The exhibit itself is a handwritten letter of remarkable brevity. At first one might think that it is only a draft of the beginning of a letter, which has not been finished and which has been kept by chance – the text is limited to the typical indication of place and date of writing (Frankfurt, 16. July 16, 1834) and the – letter-specific – salutation, which, however, already appears here in an untypical shortness: Not “Dear Friend”, “Dear Bettine” or even “My faithful Sclavin” or “Dear Unfaithful” (all letter salutations from Pückler’s correspondence with Frau von Arnim), but simply: Bettine – followed by an exclamation mark only. The rest of the page remained undescribed. The sender used the empty space of the paper to give room to the unspeakable: one could describe Pückler-Muskau’s epistle as letter-specific aposiopesis. This particular form of the rhetorical figure of the ellipsis is characterized by the abortion of speech, by the forceful emphasis on the unsaid through silence. Aposiopesis can express emotional overwhelmance, and at the same time it can also be a demonstration of tacit understanding: the dialogue – or here, pen – partners are so close to each other that no words are necessary to communicate.

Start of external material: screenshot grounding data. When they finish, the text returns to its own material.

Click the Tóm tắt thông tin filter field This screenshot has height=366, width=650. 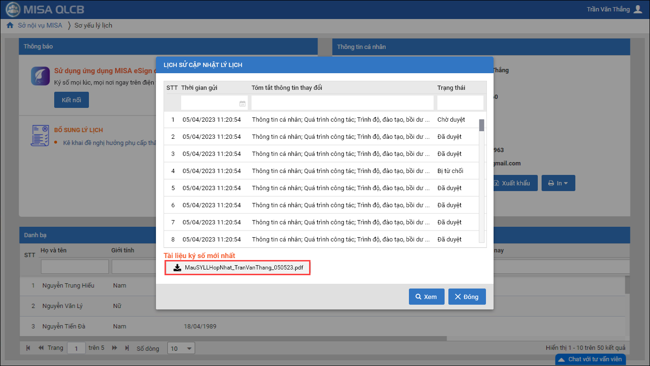point(342,103)
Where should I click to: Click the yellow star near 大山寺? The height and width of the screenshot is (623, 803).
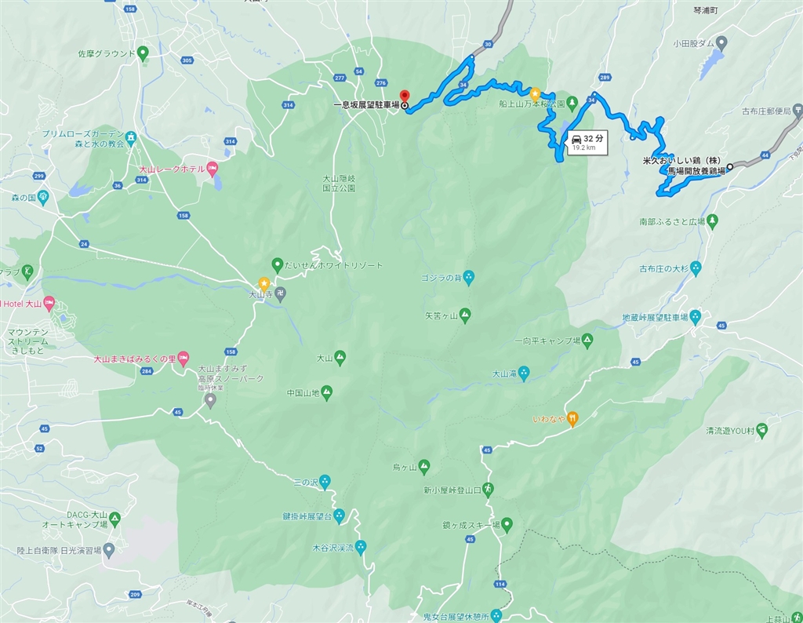[x=263, y=283]
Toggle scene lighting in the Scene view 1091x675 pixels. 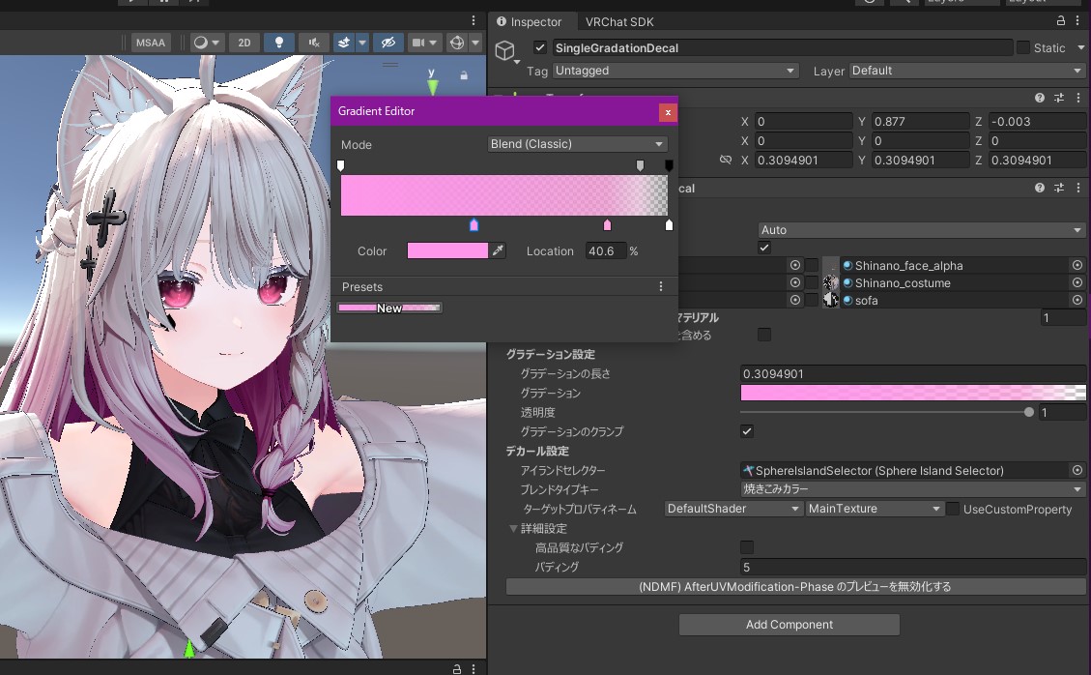point(279,43)
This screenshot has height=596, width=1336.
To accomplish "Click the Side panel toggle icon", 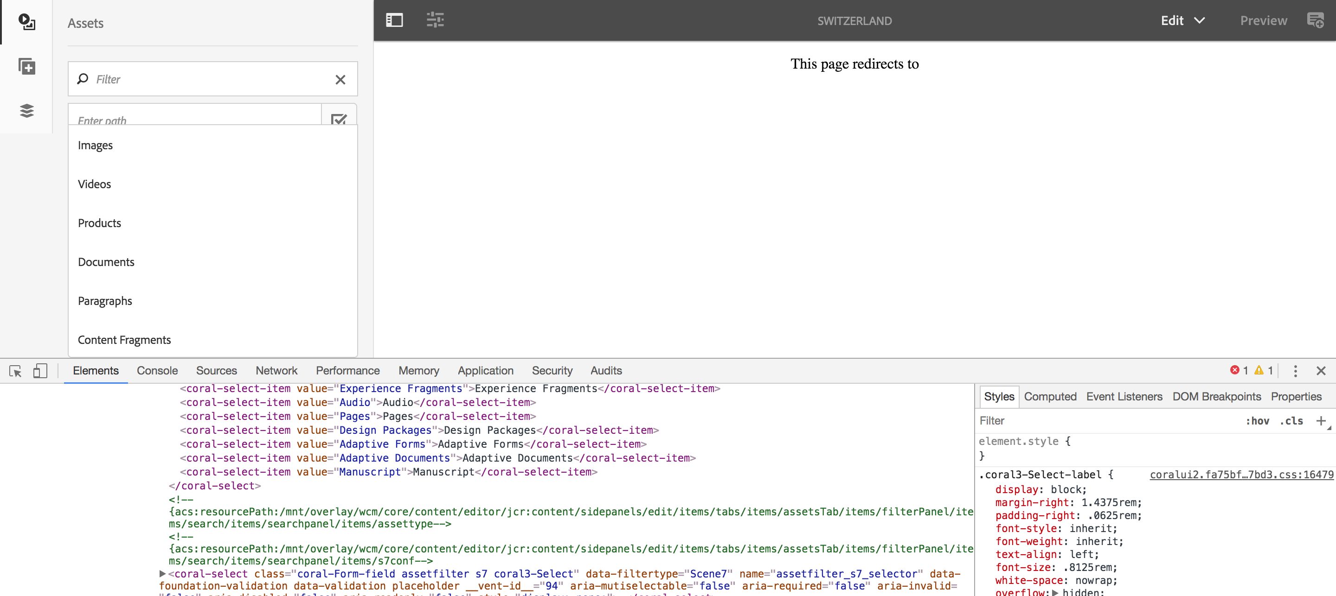I will [394, 20].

In addition to the handwritten address, it is, above all, the postmarks that prove that the letter was actually sent: postmarked on the way in Würzburg on July 17, the incompletely recognizable postmark of receipt indicates the date July 21. Bettine thus received Pückler-Muskau’s message five days after it was written. The fact that she was able to understand it (and to identify, in spite of the lack of a signature, whom it came from) is documented by her reply to the sender dated 25 July: “The call-out from Franckfurt was a great pleasure to me, and I am answering it warmly <…>” The distress that the writer gave expression to with his letter, reduced to an exclamation of a sigh, can only be briefly indicated here. Pückler’s situation in mid-July 1834 was difficult in several respects: he was in need of money and was negotiating a loan with the Rothschilds (in whose palace on the banks of the Main he had taken lodgings), the manuscript of a current book seemed lost, and his servant had fallen ill. In addition, he was confronted with a public duel demand by a reader who felt insulted (which was fought out with a harmless outcome a few weeks later). (1)
The blank paper of this one-word-letter expresses both the difficult situation and the emotional attachment to the addressee in a single shocking sigh. And it serves as a good example to make evident, that every letter is a multidimensional object and more than its text. (2)
Date: 16 July 1834
Creator: Hermann von Pückler-Muskau
Subject: letter to Bettine von Arnim
Media rights: Freies Deutsches Hochtstift / Frankfurter Goethe-Museum, Hs-13379.
Object type: letter
Format: ink on paper, 224x181mm
Language: German
Publisher: Freies Deutsches Hochstift/Frankfurter Goethe-Museum
Catalogue number: Freies Deutsches Hochstift – Frankfurter Goethe-Museum, Signatur 13379
Footnotes
- Cf. the commentary in the edition by Bernhard and Enid Gajek, “Die Leidenschaft ist der Schlüssel zur Welt”. Bettine von Arnim – Hermann von Pückler-Muskau. Birefwechsel, Stuttgart 2001, p. 513.
- A 2008 exhibition in Frankfurt was dedicated to this observation, which is also of consequence for the principles of letter edition. Under the title ‘Der Brief – Ereignis & Objekt’ (‘The Letter – Event & Object’), a foray through 200 years of letter history was devoted to the added value that lies in the physical bodies of letters – including the traces of their dispatch, reception, and archival history, each of which is shaped by specific events. Cf. Der Brief- Ereignis&Objekt, Katalog der Ausstellung im Freien Deutschen Hochstift / Frankfurter Goethe-Museum. Hg. Von Anne Bohnenkamp und Waltraud Wiethölter. Frankfurt am Main 2008.